Now, let's generate a support vector classification for edibility of mushrooms. This is very simple now that we've already separated our data into training and testing sets.
Support Vector Machines are also supervised learning models which, given an input, classify it into discrete categories. SVMs are particularly useful when performing a binary classification, as we are here (p/e). They work by finding the hyperplane that splits the two classes with the largest margin. We will be using scikit-learn's svm.SVC class.
First, initialize your classification and fit the training data:
# Initialize Support Vector Classification
svc = svm.SVC(kernel='linear')
# Fit the support vector machine model according to the training set
svc.fit(x_train, y_train)
Scikit does all of the work. If you just want to view the results, you can feed the test data straight into svc's predict function and receive an array of p/e classifications.

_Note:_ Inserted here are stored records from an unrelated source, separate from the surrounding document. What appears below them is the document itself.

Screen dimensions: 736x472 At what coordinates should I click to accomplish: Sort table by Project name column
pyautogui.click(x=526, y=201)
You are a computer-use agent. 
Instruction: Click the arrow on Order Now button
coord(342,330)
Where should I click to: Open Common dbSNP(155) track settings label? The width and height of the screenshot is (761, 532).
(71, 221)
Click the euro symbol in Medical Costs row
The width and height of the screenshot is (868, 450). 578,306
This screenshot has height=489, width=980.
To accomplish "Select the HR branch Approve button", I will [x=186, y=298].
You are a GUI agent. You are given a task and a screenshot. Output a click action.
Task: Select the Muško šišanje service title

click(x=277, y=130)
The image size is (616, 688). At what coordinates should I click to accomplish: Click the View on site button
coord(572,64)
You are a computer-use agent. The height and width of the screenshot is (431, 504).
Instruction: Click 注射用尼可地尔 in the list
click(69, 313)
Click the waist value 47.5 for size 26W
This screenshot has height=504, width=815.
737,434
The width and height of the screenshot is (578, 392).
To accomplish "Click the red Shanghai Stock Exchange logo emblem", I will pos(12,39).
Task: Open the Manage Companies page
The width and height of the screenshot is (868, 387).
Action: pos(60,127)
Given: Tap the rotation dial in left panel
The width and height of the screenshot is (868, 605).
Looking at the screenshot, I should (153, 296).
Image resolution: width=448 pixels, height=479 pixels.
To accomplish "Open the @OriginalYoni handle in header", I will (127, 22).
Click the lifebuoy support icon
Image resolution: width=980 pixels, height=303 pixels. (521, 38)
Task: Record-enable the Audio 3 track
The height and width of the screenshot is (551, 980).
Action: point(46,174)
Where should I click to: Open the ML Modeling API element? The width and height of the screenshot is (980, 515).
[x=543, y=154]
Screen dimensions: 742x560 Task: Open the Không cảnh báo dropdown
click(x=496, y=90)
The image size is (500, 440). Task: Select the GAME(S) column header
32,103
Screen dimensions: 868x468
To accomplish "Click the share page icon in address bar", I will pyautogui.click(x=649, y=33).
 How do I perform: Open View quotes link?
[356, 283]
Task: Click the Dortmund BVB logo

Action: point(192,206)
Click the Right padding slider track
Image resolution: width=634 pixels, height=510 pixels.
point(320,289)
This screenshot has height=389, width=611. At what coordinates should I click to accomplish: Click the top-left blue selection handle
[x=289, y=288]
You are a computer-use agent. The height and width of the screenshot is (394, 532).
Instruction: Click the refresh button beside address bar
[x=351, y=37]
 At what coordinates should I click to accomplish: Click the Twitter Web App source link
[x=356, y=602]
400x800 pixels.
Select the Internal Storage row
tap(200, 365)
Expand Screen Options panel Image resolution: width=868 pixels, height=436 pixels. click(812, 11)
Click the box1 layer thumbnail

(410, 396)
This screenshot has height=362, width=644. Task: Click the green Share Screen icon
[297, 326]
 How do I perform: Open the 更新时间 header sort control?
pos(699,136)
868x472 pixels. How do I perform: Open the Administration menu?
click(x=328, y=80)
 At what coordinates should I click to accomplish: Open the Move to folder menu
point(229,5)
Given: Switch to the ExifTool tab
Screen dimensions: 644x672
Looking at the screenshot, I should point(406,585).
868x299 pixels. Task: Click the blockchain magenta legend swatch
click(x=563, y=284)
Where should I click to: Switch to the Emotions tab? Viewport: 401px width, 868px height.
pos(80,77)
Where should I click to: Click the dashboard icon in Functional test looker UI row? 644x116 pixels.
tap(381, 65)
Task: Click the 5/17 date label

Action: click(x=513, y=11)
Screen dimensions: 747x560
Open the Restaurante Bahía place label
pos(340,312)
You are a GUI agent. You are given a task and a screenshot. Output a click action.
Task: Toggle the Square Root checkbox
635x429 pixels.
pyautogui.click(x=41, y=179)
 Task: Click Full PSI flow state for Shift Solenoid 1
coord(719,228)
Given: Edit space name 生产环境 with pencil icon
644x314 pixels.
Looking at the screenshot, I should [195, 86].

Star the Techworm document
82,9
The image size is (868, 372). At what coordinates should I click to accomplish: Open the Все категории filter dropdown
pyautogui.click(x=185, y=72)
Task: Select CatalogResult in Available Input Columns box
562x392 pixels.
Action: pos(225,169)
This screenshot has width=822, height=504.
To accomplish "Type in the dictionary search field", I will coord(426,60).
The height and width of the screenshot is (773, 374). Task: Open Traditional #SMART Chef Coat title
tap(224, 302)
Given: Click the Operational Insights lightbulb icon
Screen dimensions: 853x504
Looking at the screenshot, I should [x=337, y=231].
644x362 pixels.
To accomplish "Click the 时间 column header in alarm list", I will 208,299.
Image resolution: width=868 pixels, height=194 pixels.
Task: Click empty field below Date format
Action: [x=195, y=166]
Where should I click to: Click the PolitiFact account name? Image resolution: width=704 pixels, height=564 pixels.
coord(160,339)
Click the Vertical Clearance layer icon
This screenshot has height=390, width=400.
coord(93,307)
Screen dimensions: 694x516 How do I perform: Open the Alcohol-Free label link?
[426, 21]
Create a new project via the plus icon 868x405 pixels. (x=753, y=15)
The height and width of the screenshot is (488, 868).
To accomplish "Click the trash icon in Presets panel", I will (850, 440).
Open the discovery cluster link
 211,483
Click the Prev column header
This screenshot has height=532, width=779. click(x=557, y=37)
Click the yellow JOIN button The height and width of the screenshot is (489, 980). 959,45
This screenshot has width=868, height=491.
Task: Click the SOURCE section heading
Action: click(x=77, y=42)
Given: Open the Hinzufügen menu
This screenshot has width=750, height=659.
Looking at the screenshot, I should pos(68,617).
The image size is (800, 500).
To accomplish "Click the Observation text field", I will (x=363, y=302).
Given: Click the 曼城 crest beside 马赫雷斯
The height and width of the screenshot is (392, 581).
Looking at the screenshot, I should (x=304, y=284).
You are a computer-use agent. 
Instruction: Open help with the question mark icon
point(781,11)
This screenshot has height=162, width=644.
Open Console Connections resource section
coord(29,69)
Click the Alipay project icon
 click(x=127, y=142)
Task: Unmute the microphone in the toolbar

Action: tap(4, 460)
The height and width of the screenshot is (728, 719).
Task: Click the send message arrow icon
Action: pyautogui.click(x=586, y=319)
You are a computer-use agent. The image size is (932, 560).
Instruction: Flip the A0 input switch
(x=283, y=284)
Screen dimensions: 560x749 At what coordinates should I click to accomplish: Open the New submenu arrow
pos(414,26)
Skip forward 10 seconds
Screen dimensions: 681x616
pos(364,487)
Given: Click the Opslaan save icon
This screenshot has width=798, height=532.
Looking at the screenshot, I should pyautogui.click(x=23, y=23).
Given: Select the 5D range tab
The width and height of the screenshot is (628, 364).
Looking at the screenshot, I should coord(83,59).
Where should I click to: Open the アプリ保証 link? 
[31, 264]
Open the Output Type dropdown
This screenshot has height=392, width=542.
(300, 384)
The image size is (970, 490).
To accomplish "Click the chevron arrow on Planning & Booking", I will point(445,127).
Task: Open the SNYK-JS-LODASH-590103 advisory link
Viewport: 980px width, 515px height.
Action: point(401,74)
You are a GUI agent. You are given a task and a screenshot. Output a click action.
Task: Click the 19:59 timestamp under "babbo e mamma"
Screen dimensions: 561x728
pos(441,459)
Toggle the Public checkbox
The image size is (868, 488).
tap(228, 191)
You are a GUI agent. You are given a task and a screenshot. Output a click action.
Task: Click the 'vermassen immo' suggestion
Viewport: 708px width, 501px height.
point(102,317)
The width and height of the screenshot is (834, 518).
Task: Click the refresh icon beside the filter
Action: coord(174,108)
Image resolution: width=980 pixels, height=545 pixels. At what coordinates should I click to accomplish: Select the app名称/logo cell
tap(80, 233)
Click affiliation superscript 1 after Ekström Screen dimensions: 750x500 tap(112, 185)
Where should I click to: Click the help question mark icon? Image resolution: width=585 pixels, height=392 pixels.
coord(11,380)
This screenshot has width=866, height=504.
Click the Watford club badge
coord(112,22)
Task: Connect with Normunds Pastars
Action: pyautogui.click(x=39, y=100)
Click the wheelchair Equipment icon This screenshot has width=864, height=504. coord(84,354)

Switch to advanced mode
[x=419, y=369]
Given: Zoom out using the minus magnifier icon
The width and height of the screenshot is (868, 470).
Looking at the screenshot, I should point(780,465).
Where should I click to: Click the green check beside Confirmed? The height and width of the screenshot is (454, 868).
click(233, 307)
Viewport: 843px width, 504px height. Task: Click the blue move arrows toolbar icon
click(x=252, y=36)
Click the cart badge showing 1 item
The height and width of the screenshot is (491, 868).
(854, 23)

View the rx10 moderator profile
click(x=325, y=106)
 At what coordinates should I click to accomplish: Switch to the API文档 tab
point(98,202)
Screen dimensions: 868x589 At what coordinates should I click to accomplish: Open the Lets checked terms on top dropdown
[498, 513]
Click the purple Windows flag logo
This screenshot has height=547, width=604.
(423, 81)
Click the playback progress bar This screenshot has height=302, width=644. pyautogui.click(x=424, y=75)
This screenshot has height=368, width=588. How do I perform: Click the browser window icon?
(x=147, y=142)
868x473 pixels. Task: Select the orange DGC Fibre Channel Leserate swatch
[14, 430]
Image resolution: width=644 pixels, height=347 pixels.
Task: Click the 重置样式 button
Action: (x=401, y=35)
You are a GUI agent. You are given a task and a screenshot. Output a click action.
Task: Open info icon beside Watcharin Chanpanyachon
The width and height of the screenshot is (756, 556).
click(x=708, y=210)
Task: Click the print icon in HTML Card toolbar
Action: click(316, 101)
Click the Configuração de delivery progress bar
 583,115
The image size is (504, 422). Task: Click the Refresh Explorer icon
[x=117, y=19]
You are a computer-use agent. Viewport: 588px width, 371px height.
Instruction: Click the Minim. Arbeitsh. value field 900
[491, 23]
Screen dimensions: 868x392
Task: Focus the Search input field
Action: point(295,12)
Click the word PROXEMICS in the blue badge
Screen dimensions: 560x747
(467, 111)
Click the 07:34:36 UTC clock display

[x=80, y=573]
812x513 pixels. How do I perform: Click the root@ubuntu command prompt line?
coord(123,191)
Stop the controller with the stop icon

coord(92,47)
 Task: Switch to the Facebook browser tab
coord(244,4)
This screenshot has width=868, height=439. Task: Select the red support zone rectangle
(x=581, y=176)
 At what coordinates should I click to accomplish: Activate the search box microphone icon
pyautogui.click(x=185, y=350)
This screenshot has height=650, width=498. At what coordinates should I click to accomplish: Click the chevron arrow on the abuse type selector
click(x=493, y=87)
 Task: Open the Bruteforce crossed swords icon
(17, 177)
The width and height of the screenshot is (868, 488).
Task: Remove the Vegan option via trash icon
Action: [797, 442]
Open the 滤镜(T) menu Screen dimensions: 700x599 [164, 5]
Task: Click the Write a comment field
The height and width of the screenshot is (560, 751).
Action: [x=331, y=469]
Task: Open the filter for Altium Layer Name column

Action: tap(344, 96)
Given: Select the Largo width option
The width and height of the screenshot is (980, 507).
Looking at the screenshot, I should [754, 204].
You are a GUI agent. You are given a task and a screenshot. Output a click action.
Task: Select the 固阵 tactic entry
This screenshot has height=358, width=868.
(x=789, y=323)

# Perform classifications on sample
print(svc.predict(x_test))
As you might expect, this class will also calculate the accuracy of the classification given the results of test data:
# Return the mean accuracy on given test data and labels
score = svc.score(x_test, y_test)
print("SVC accuracy: ", score*100)
The support vector machine we have created has an accuracy of 100% for our test data, which isn't much of a surprise after the results of our decision tree and given that we know at least one of the features — odor — is a very good predictor of edibility. Unfortunately, because we have split our features using the one-hot encoding, and because the features themselves were categorical to begin with, there isn't an especially useful way to visualize this split (we certainly can't display the hyperplane in all of its dimensions).
Based on our test results, we can see that our machine learning classifiers can determine a mushroom's edibility quite accurately. We're excited to continue learning about data science and we hope to solve more real-world problems.
Thank you, Professor John Dickerson for teaching us data science and igniting new interests.